## Requirements
**A.** Please list every school where Randy Dammon coached, according to the wrestling excerpt.
**B.** According to the wrestling excerpt, who was the first female to officiate a WIAA state tournament match?

## Page excerpt
▼

Bruno competed in wrestling at UW-La Crosse and was a varsity coach at Kickapoo and Sauk Prairie High Schools. He also served as a volunteer coach at Wisconsin Heights, Mount Horeb and Sauk Prairie.

Set to begin his 52nd year of coaching in 2019 — his ninth year as an assistant to Middleton coach Kent Weiler – Bruno admits that he is a lucky man.

“I have gotten so much out of wrestling for myself that I have the attitude of pay it forward,” Bruno said. “I feel like I’m getting so much out of wrestling, I have to pay back to the sport. The problem is that the longer I coach, the more I feel I have to pay back, so of course, the more I get involved.”

Bruno, who began his coaching career as a volunteer assistant at UW-La Crosse in 1967, was inducted into the George Martin Wisconsin Wrestling Coaches Hall of Fame in 2005.

“You look at who is there already,” he said of both Halls of Fame. “Then you look at who you’re going in with and realize there will be some fantastic people afterwards. And so you feel humbled that you are part of that group.”

Brandl Gurtner, who serves as a Middleton-Cross Plains School District administrator, was a wrestling official for the WIAA from 1988-2008 and the NCAA from 2000-2005. She was the first female to officiate a WIAA state tournament match.

Her father, Paul Brandl, was also inducted as part of the 2019 class. He wrestled at Valders and the University of Wisconsin and coached at Greenfield and Plymouth.

“Jill and I did start the girls wrestling program before girls wrestling was even a thing,” Francois said. “She was officiating and breaking molds and barriers long before women’s wrestling was even an Olympic sport. She is such a pioneer.

“I just love what she has done for the sport. She is such an amazing person, not just in her educational career, but as a pioneer in the sport of wrestling.”

Francois also has fond memories competing against Bruno’s teams at Sauk Prairie.

“We were in the Badger Conference back then, and there was no love lost between Sauk and Middleton,” Francois chuckled. “Now he’s a great friend. He’s coaching for my alma mater and is in his 52nd year of coaching and I’m only 48. That speaks volumes about what he’s given back to the sport, such a tremendous person.”

Other inductees included:

• Greg Jentz, who wrestled at Platteville and UW-La Crosse, coached 33 years at Fennimore and started the Fennimore Wrestling Club in 1982.

• Randy Dammon, who wrestled at La Crosse Aquinas and De Soto and coached at Belmont, Aquinas and West Salem/Bangor and is also a member of the George Martin Wisconsin Wrestling Hall of Fame.

▲

## Listing
▼

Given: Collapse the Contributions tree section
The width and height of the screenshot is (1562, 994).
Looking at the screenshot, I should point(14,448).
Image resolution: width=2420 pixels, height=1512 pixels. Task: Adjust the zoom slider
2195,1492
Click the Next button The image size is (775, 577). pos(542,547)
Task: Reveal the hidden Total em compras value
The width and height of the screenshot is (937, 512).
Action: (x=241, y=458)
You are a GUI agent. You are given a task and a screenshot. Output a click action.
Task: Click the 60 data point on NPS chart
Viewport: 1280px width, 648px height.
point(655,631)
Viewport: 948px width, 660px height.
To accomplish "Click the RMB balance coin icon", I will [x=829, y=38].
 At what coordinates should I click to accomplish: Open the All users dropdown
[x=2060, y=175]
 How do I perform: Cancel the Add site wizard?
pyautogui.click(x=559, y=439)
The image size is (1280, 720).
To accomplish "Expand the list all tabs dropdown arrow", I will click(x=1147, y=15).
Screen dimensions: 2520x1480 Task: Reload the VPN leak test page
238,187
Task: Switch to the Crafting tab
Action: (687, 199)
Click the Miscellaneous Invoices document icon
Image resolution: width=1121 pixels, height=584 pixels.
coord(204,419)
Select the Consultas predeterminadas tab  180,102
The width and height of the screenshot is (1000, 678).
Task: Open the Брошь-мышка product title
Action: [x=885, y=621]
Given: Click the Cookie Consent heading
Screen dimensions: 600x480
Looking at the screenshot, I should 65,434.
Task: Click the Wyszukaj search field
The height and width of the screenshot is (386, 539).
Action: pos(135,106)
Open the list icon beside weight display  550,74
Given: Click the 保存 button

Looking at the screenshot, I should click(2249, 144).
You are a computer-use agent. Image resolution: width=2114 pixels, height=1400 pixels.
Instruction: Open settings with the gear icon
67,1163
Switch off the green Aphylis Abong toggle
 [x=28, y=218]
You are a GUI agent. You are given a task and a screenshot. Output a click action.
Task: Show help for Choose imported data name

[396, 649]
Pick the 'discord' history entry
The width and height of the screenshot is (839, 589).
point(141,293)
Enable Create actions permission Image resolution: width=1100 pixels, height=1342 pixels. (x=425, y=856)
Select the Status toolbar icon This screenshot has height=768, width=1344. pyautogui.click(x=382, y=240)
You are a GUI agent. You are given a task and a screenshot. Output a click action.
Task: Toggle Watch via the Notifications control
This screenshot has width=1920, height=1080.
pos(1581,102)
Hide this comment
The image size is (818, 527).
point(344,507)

▲

## Solved tasks
**A.** Belmont, Aquinas, West Salem/Bangor

**B.** Brandl Gurtner